Soal sapi juga demikian, kalau kita belum menghitung dengan benar, memang seolah kita memiliki lahan yang luas untuk berternak sapi, tapi setelah dihitung, bahkan Dahlan Iskan pun mengakui kalau lahan penggembalaan sama sekali tidak memadai untuk memenuhi kebutuhan konsumsi daging sapi di negeri ini. Garam, benar kalau diusahakan besar-besaran, kita akan bisa berswasembada garam. Tapi apa tidak sayang lahan yang seharusnya bisa digunakan untuk memproduksi komoditas yang lebih mahal, sebut saja seperti udah, kepiting atau apapun yang lebih bernilai dibanding garam, digunakan untuk memproduksi garam?. Sementara di tempat lain, garam dengan mudah ditambang dengan jumlah yang tidak akan habis sampai ribuan tahun dan bisa dibeli dengan harga sangat murah?

Memang, sangat riskan kalau kita hanya bergantung pada satu negara untuk memenuhi kebutuhan pokok kita. Tapi tidak berarti pula kita harus memproduksi sendiri semua kebutuhan kita. Sebagai solusi kita bisa membangun industri pangan kita di luar negeri, karena akan sangat konyol kalau pemerintah ngotot untuk memenuhi kebutuhan kedelai di dalam negeri dengan mengorbankan komoditas unggulan. Biarlah kita memperkuat komoditas unggulan kita di dalam negeri. Sebab saya dan semua petani kopi di Gayo dan semua pemilik lahan pertanian yang nilai komoditasnya lebih berharga dibanding kedelai, pasti tidak akan mau menghabisi tanaman lamanya untuk diubah menjadi lahan produksi kedelai.

Cara seperti ini bukan hanya dilakukan oleh Indonesia, banyak negara lain yang telah lebih dahulu memulai.
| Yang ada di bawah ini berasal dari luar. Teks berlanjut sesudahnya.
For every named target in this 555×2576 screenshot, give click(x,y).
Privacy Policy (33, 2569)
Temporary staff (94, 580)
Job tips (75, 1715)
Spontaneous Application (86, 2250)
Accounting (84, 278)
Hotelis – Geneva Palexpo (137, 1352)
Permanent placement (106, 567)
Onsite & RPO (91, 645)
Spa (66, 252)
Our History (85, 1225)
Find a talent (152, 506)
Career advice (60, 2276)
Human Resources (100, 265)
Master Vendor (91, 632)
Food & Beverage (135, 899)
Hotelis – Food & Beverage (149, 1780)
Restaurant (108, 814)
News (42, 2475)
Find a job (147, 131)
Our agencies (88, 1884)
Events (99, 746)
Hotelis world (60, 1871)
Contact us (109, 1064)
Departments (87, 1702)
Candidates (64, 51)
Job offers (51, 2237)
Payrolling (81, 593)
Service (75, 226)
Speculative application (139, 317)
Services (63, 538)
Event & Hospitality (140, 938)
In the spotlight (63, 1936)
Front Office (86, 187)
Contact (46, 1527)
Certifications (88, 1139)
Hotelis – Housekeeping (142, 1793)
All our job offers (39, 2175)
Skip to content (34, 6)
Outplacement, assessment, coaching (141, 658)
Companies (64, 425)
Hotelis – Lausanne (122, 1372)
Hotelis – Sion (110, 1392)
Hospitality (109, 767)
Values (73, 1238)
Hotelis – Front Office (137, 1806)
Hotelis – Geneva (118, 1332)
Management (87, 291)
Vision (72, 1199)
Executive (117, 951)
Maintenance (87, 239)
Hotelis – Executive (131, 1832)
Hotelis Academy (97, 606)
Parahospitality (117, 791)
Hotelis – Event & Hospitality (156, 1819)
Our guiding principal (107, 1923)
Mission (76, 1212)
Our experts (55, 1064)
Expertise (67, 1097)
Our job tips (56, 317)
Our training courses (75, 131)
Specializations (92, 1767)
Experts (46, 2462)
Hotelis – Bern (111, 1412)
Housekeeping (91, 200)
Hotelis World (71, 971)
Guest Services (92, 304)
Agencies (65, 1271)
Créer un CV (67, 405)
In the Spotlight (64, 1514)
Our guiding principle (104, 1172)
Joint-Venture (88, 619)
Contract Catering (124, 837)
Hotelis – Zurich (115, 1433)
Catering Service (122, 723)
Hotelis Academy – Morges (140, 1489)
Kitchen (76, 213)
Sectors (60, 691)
Cina yang sekarang getol mengembangkan Industri, sadar sepenuhnya lahan di negara mereka tidak lagi mencukupi untuk memenuhi kebutuhan pangan lebih dari 1 milyar warganya. Cina terpaksa harus mengimpor, tapi menariknya Cina mengimpor bahan pangan itu dari perusahaan mereka sendiri di luar negeri. Saat ini Cina begitu gencar membangun industri pertanian di luar negeri. Mereka membeli tanah pertanian dimana-mana, mulai dari negara-negara tertinggal di Afrika sampai ke negara maju seperti Kanada.

Malaysia, Turki, Iran dan negara-negara yang tidak memiliki padang rumput yang luas tapi mengkonsumsi banyak daging sapi, membangun industri daging sapinya di Australia. Bahkan Arab Saudi yang identik dengan hewan Onta pun sekarang tidak lagi 'memproduksi' Onta di negara mereka sendiri. Mereka adalah importir onta terbesar di dunia, mereka mengimpor ontanya dari Australia dan Sudan.
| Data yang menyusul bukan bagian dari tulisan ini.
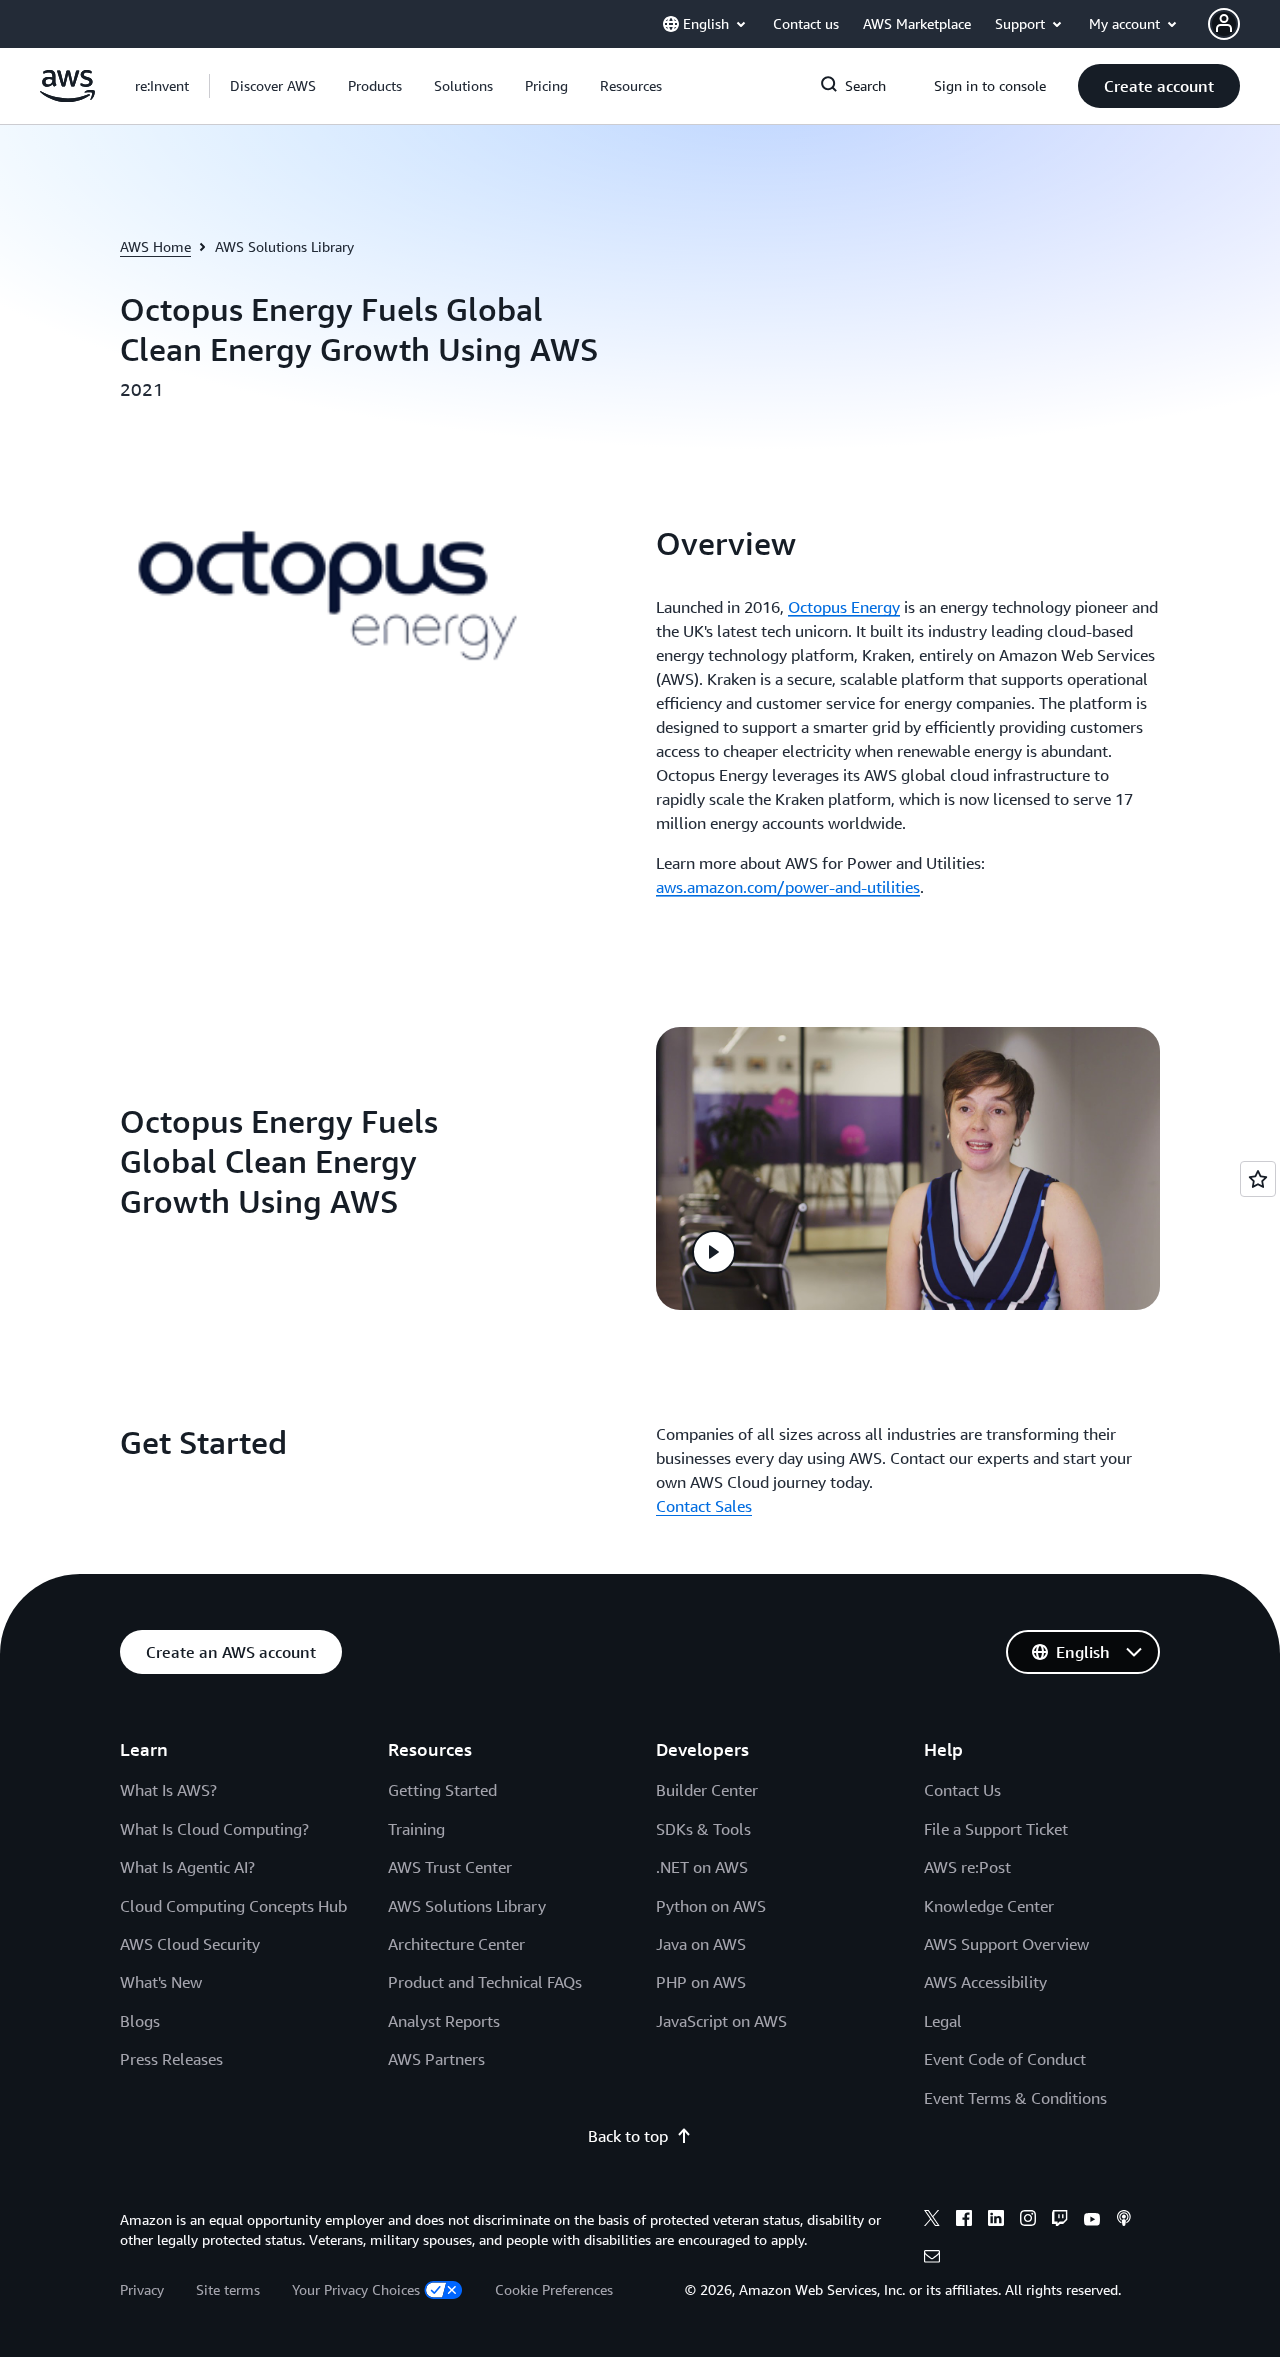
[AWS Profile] (1224, 24)
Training (416, 1829)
Jadi kita patut bersyukur pemerintah Indonesia akhirnya mau belajar dan mengambil sikap yang benar dalam hal kebijakan pangan. Kali ini pemerintah benar-benar mengedepankan solusi dalam kebijakan pangan, tidak tenggelam dalam hingar-bingar nasionalisme sempit yang tidak masuk akal.